As to how LEGO Universe will tie all the diverse cultures and play themes of the toys together - contemporary, medieval, space, pirates - NetDevil's not saying for now, other than that they will all be represented. Screens of a space-station hub with portals in it and lots of minifigures running around looking panicked are accompanied by some fairly heavy hints from Seabury that it will be of central importance to the storyline.
Time or dimensional travel then - does it matter? The point is that there will be an attempt to tie them together into a narrative and thematic whole, unlike Free Realms' shameless theme park setup. Whether this is a wise decision or not, we're unsure. We're steadfastly denied any detail on the meat of the game, but we get the impression it will be more focused on expansive, traditional combat-driven adventure than a grab bag of mini-games.
Any more hints form the screens? Pets will definitely feature, and there's a reporter character seen barking into a microphone who'll star as a guide and information resource in the game. The environments are a blend or organic, naturalistic elements with limited LEGO brick highlights - one of many cues NetDevil is taking from the TT games. Everything Seabury says suggests his team has studied them intently and understands their strengths well.
Another lift from TT is the one-touch brick-building, where you can just hold a button down to automatically assemble a bridge, or a rocket ship.
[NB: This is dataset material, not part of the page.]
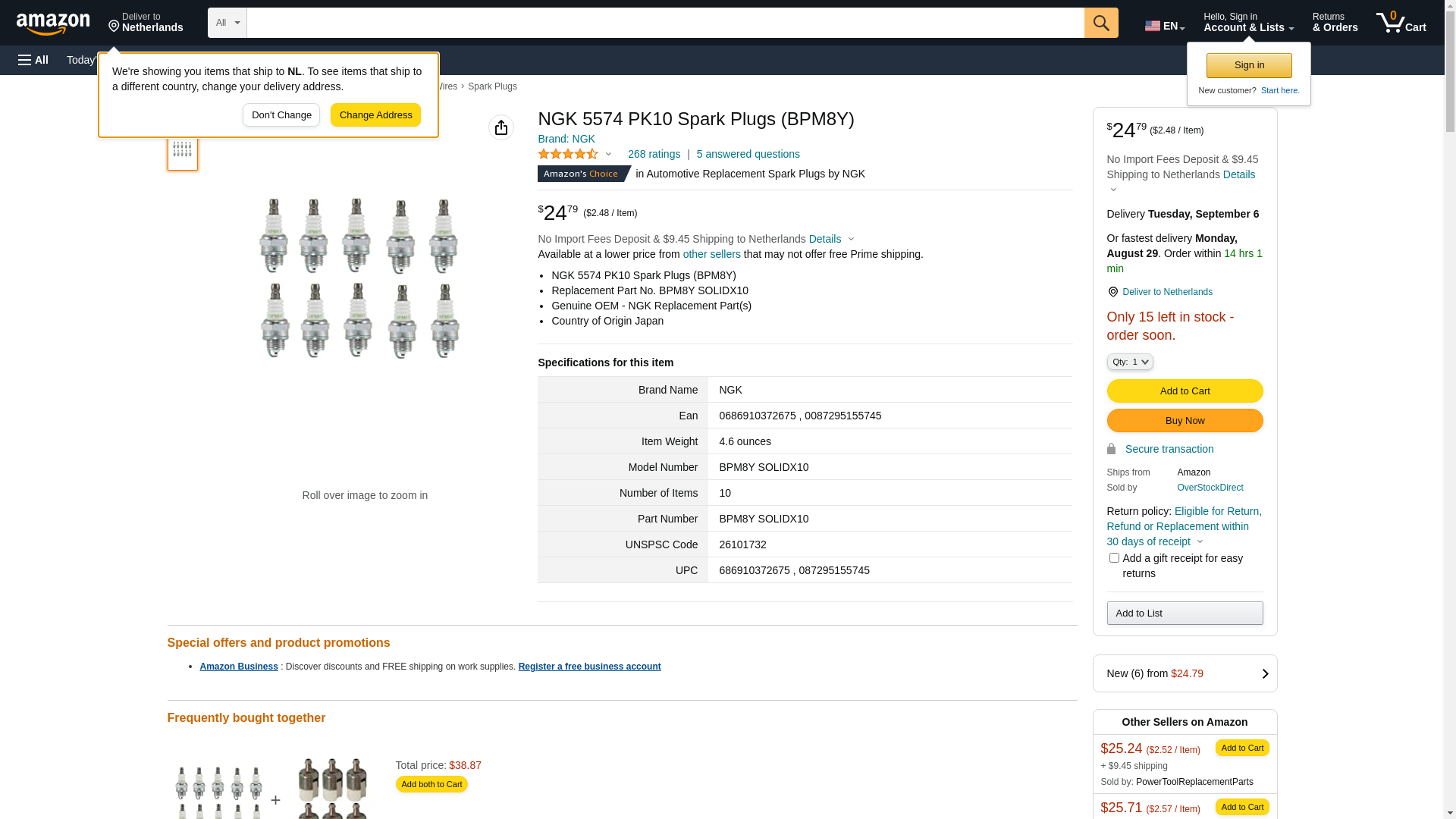
Task: Click the Change Address button
Action: 375,115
It's essential to give even the least able player the sensation of playing with LEGO - but, in LEGO Universe, it's only the start of a system that goes through lightweight modular customisation all the way into a full-feature brick-building editor. And this leads us to perhaps the most exciting element of LEGO Universe we hear about at GDC.
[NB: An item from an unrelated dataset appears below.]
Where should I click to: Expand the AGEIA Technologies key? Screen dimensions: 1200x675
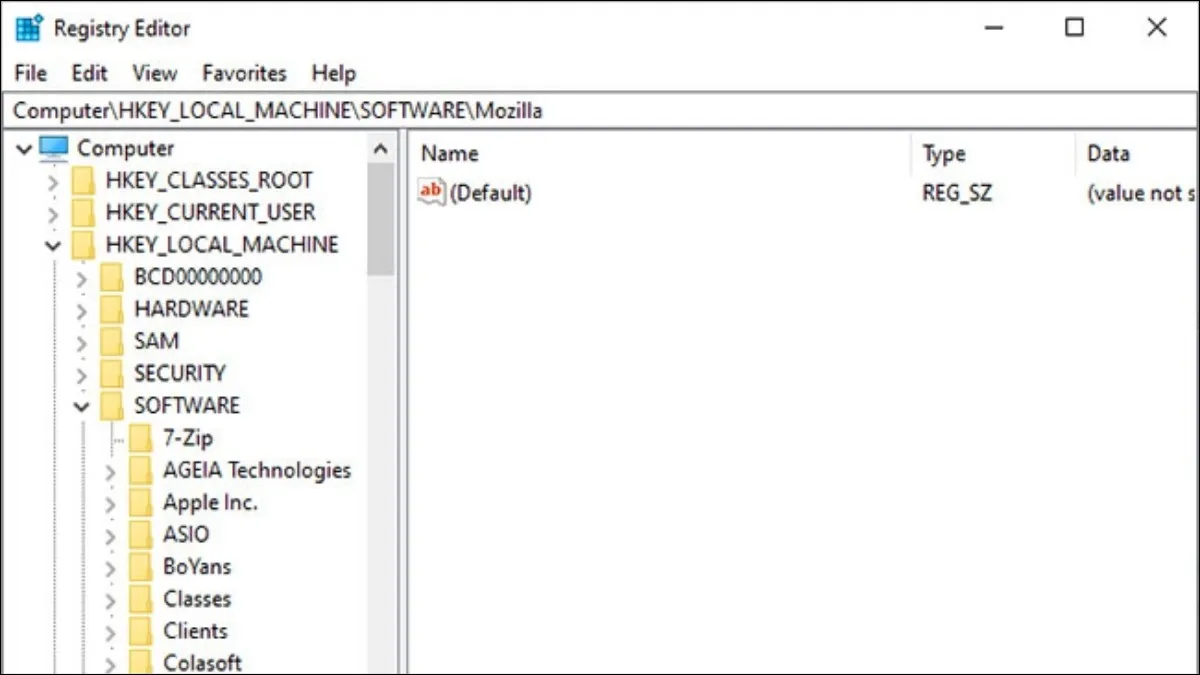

Despite the game still being at an early stage, LEGO and NetDevil have turned over a brick editor to a group called LUPS, or LEGO Universe Project Support. This, in effect, is the vanguard of what will be the game's user-generated content community: a hardcore group of adult LEGO fans, established architects of the plastic brick.
And the LUPS group is using the editor to build: houses, vehicles, stuff, some of it insanely detailed. They're testers, but they're also creators who will ensure that the game has genuine user-generated content to explore before it even hits beta. Players will be able to own private spaces where they'll be able to display their creations - and we already know that they'll be able to order real-life LEGO kits of them, too. This is no feature-creep pipedream, it's an extension of the existing LEGO Digital Designer and Factory, waiting to be slotted into NetDevil's world.
The cheapest and simplest thing you'll be able to order from the Factory, of course, is you: your minifigure avatar made real. Which brings us full circle - and despite the frustrating lack of hard detail on the game, rams home why LEGO Universe has the potential to be so special. Other MMOs may offer something similar, but they're offering an expensive, glass-encased sculpture of a character you made, but they designed - a bespoke bit of luxury merchandise.
LEGO Universe, however, is offering you a cheap, irresistible, indestructible toy made in your chosen image. LEGO and NetDevil between them are plucking you up and putting you right back in your childhood - or if you're still a child, making your worlds of imagination, virtual play, real play and real life connect with each other. If that's not a great premise and recipe for success for an MMO for everyone, then I don't know what is.